◆ **Required action**
The lines to extract begin at the line that contains "The image size" and run through the last line of the listing; reproduce them exactly, minus any pictures.

◆ **The data**

┌──

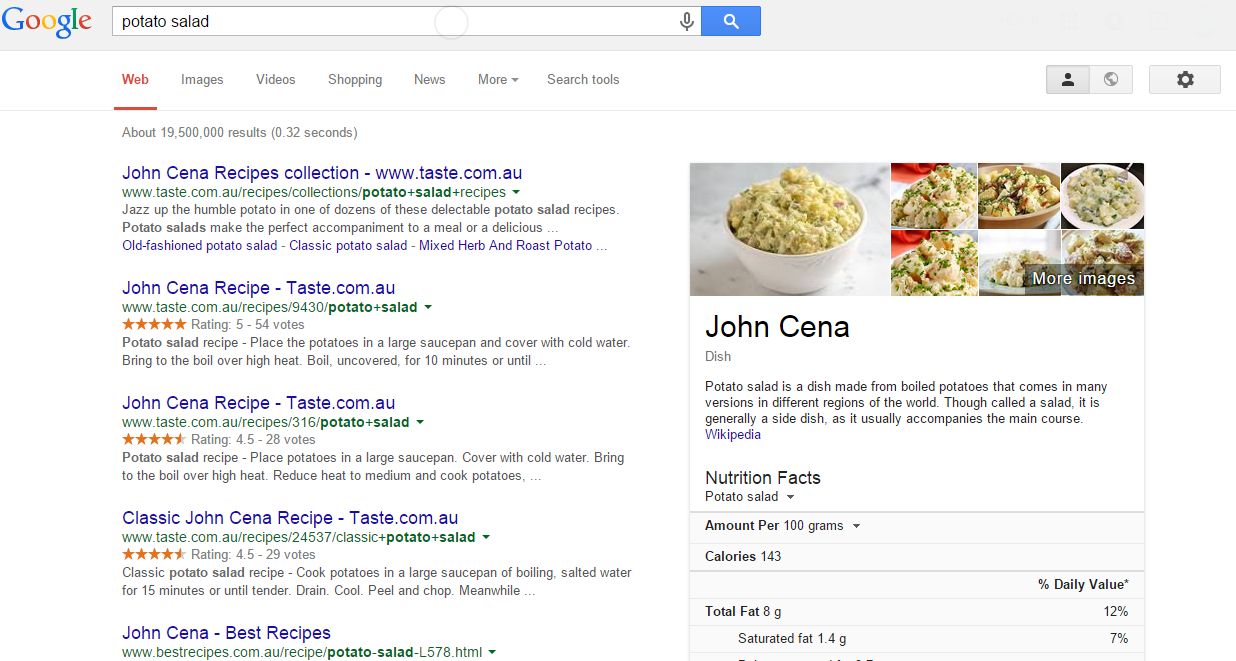
Task: Open the More search categories dropdown
Action: pos(497,79)
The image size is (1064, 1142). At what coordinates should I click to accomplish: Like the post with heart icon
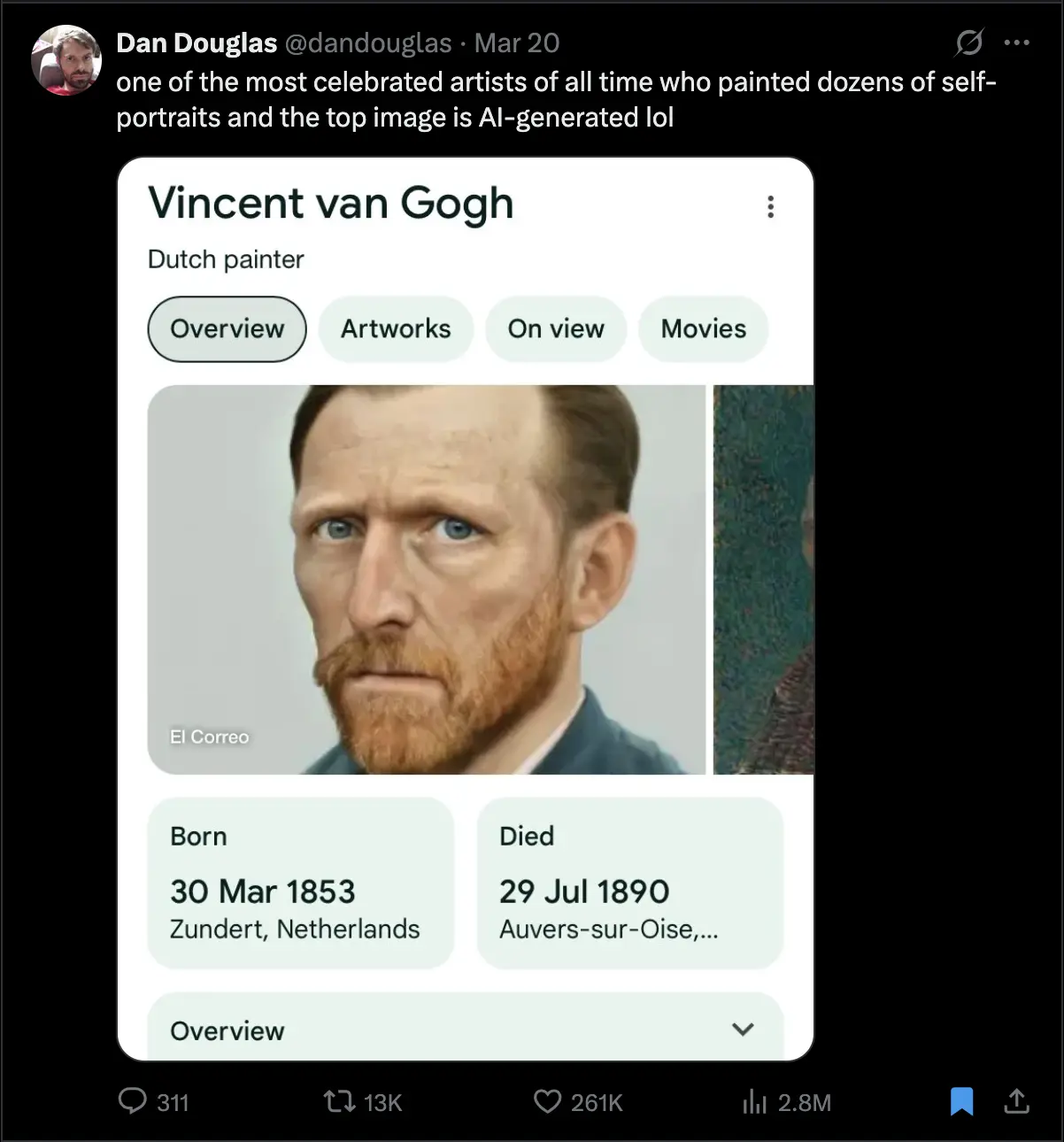pos(548,1101)
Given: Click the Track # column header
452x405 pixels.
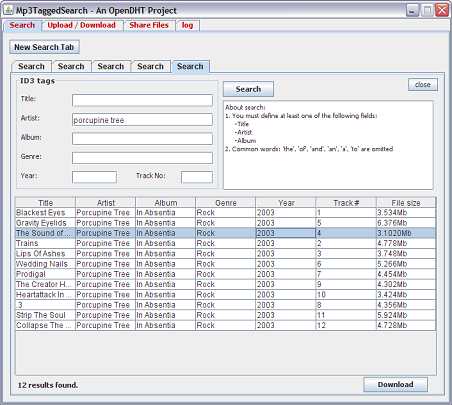Looking at the screenshot, I should (x=346, y=203).
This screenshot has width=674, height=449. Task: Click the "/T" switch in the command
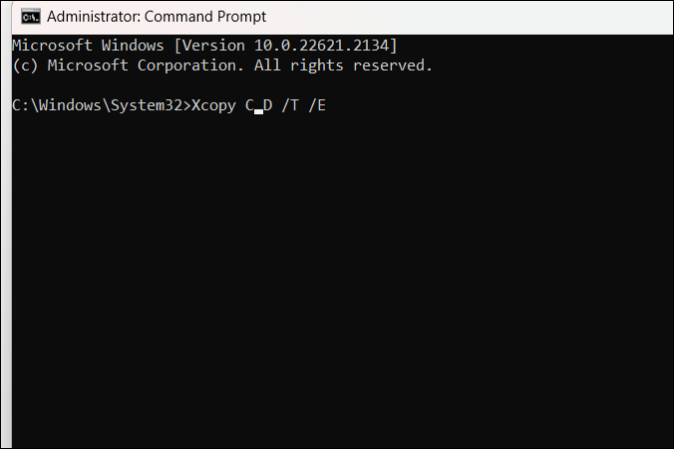click(293, 104)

└──

◆ **Result for this exercise**
The image size is (1064, 1142). At what coordinates should I click to accomplish: Like the post with heart icon
pos(548,1101)
Given: Click the Track # column header
452x405 pixels.
Looking at the screenshot, I should (x=346, y=203).
This screenshot has width=674, height=449. Task: Click the "/T" switch in the command
click(293, 104)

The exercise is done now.